The story could be a metaphor for liberalism and the difficult choices it manages to sidestep. Or it could be representative of the insanity of expecting individuals and their choices as consumers to be the best way to avoid global ecological disaster. Certainly one of the book’s strengths is that it encapsulates the issues of our time, the homophobia, the racism, the power of the internet to embolden conspiracy theorists into action, and the vulnerability inherent in separating oneself from other people – even if only for a short holiday.
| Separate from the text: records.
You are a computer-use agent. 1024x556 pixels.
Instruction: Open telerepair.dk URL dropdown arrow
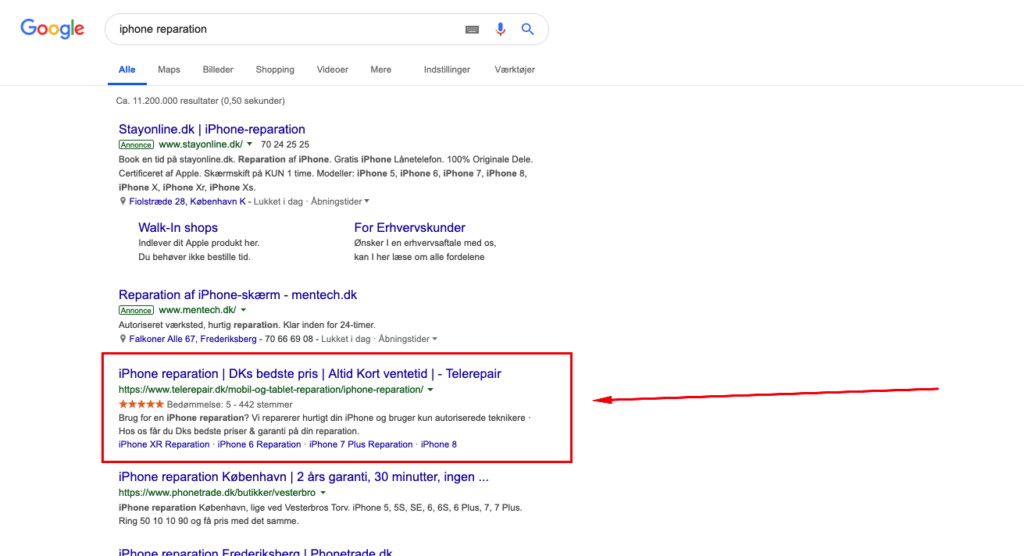click(430, 390)
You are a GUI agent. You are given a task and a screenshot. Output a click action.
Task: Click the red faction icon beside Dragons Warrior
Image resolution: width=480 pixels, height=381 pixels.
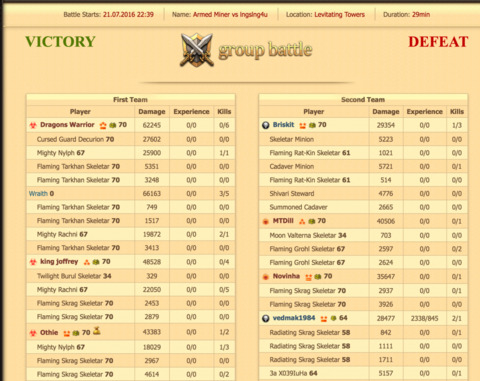33,125
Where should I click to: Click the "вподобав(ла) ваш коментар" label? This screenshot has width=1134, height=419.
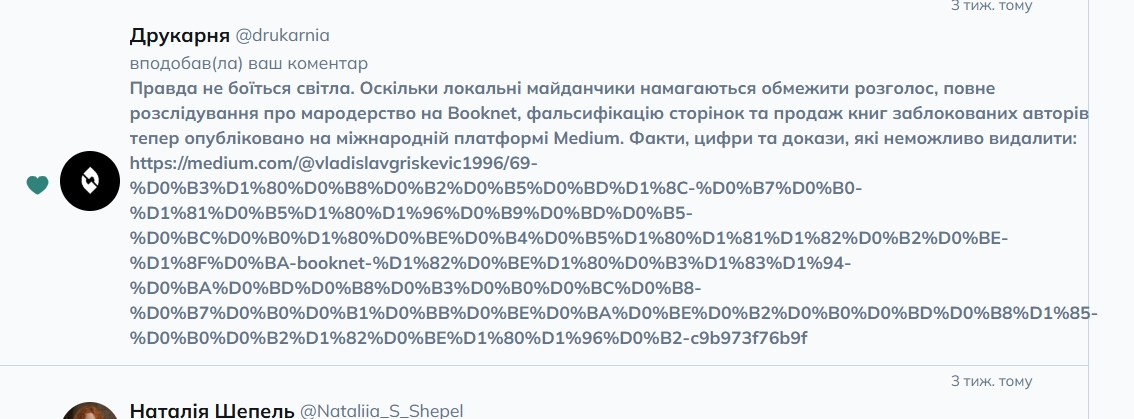coord(249,63)
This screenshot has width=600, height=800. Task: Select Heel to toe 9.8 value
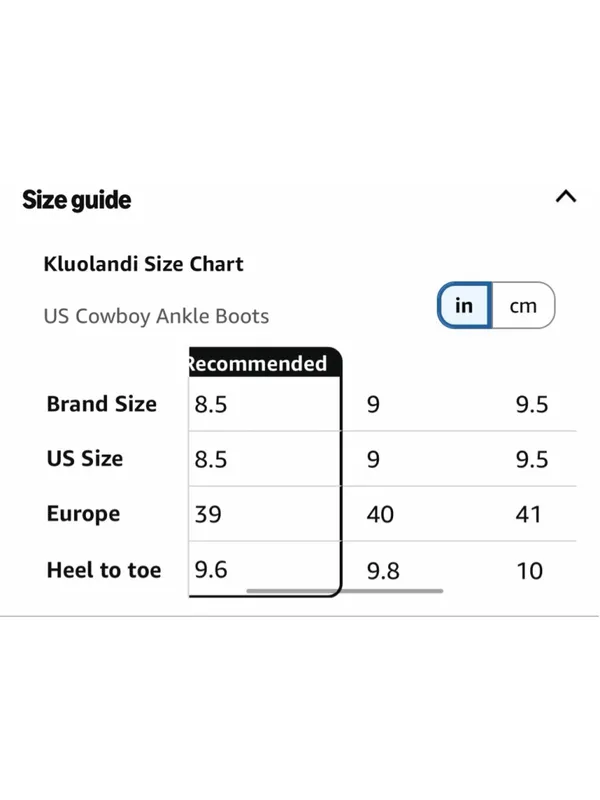[x=383, y=571]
In fact there are a lot of things that work really well in this book. Tremblay offers up a cocktail of confusion: the desire to convince others of our own world view and a refusal to change our views in light of evidence and logic. Both the holiday makers and the home invaders face similar frustration and fear. Both make tenuous connections to reinforce their beliefs – is one of the invaders a man who previously attacked Andrew? Is the ongoing bird flu epidemic proof of the end of the world? Both sides do this and neither are completely successful in convincing others. But the desire to justify and prove our beliefs is something that is inherently human and in our modern times dense with competing information, it is easy to feel overwhelmed. For me this was the true horror of The Cabin at the End of the World. The confusion and the absence of an identifiable objective truth.
Scenes of visceral violence will satisfy the avid horror reader and suitably shock other readers. The violence is the only thing that has solidity and permanence. It’s what the characters and readers will take with them at the end.
While the central story is original and fascinating it is also repetitive and never reaches a satisfying conclusion. The points of view shift between characters like vomit on a waltzer. Flashbacks are frequently unsuccessful and read like unnecessary exposition present purely to increase word count. And the end feels like a cop out. There is no end!
Conclusion
If novellas and short stories were as popular as novels The Cabin at the End of the World could have shed 20,000 words and been far more successful.
I did enjoy the book. The unconventional family and the oddball Armageddon-cultist strangers, their shared humanity grows like fungus within the cabin. The tragedies, the self-justifications, the self-doubt, the sacrifices demanded and made. However bizarre the surrounding story might be, however frequently the demands are repeated and rejected – "you must sacrifice one of your family" – "we will never sacrifice one of our family" - there is the nugget of something powerful and real at the centre. I think it might be likened best to two groups head-butting each other until they both collapse concussed. It might seem the ultimate act of stupidity, but it also seems increasingly likely.
4/5 stars
From the back cover -
“Seven-year-old Wen and her parents, Eric and Andrew, are vacationing at a remote cabin on a quiet New Hampshire lake, with their closest neighbours more than two miles in either direction.
As Wen catches grasshoppers in the front yard, a stranger unexpectedly appears in the driveway. Leonard is the largest man Wen has ever seen but he is young and friendly. Leonard and Wen talk and play until Leonard abruptly apologises and tells Wen, “None of what’s going to happen is your fault”. Three more strangers arrive at the cabin carrying unidentifiable, menacing objects. As Wen sprints inside to warn her parents, Leonard calls out: “Your dads won’t want to let us in, Wen. But they have to. We need your help to save the world.”
So begins an unbearably tense, gripping tale of paranoia, sacrifice, apocalypse, and survival that escalates to a shattering conclusion, one in which the fate of a loving family and quite possibly all of humanity are intertwined.”